Work to complete:
What is needed here is every record, retyped without any change.

====== Supplied data ======

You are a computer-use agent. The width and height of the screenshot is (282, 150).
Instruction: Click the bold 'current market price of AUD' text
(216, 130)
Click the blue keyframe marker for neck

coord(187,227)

======

Result:
You are a computer-use agent. The width and height of the screenshot is (282, 150).
Instruction: Click the bold 'current market price of AUD' text
(216, 130)
Click the blue keyframe marker for neck

coord(187,227)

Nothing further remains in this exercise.